There is however error present in using EDX as it cannot measure the x-rays emitted by elements with an atomic number less that 5. This is mainly due to the fact that they may not make it to the detector or they will dissipate when they hit the glass present in front of detectors. Also if x-rays are emitted from deeper penetrating electrons in the sample they may not make it to the surface and so inaccuracies in the analysis may be present. The analysis can also be inaccurate due to the similar peaks produced by some emissions. There can be inaccuracies due to the preparation of the sample also as if it is uneven then surfaces closer to the beam may receive unequal focus from the electron beam and become more excited thus increasing intensity of element peaks in that area of the sample. It could also be due to the energy of the incoming electron beam, if a higher energy beam comes in it will be more preferential to high energy peaks and in turn reduce the size of small peaks as the high energy favours the more common larger energy state changes at the right end of the spectrum produced.
This section concentrates on the material analysis of the motherboard of the mobile phone. The motherboard is the central printed circuit board (PCB) of the mobile phone and is the back board by which all other electrical components are connected. The PCB acts as both an electrical and mechanical support for the mobile phone. PCBs in general are a series of conductive pathways and/or wires, which are then coated in a non-conductive substrate.

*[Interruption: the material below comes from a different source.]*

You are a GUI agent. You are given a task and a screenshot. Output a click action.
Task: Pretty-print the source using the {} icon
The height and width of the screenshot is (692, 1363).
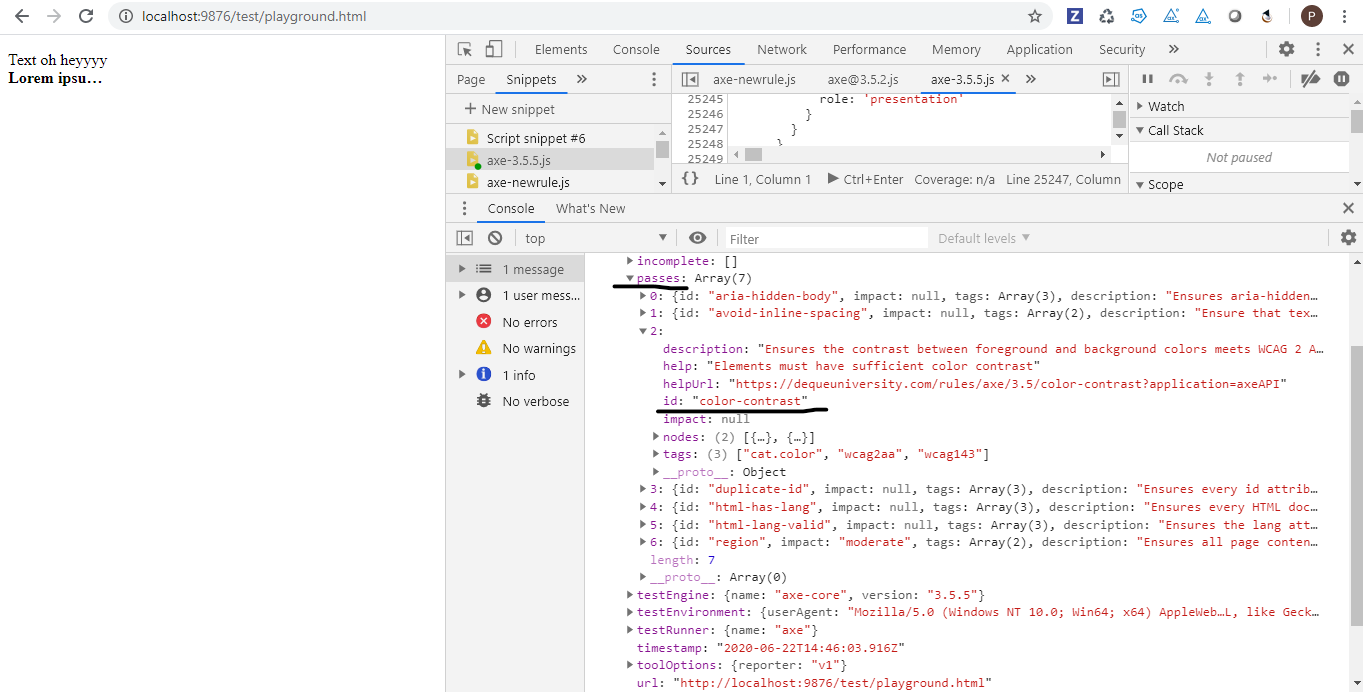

The PCB was first invented and used in as part of a radio in 1936. The PCB was invented by an Austrian engineer, Paul Eisler (1907-1995) whilst working in England at the time. By the end of 1943, during world war two PCBs began to be used in large scale production to make a handheld radio for use in the military.
Before and a while after the invention of the PCB another system was used to electronically connect all the components of machines. This was known as point to point construction where the components were screwed onto a non-conductive board such as wood and then wires connected the components and were soldered into place. At this time the only other alternative in the early 1930s to late 1940s was a bakelite board which was then coated in a metallic spray and holes for the components were drilled into the board.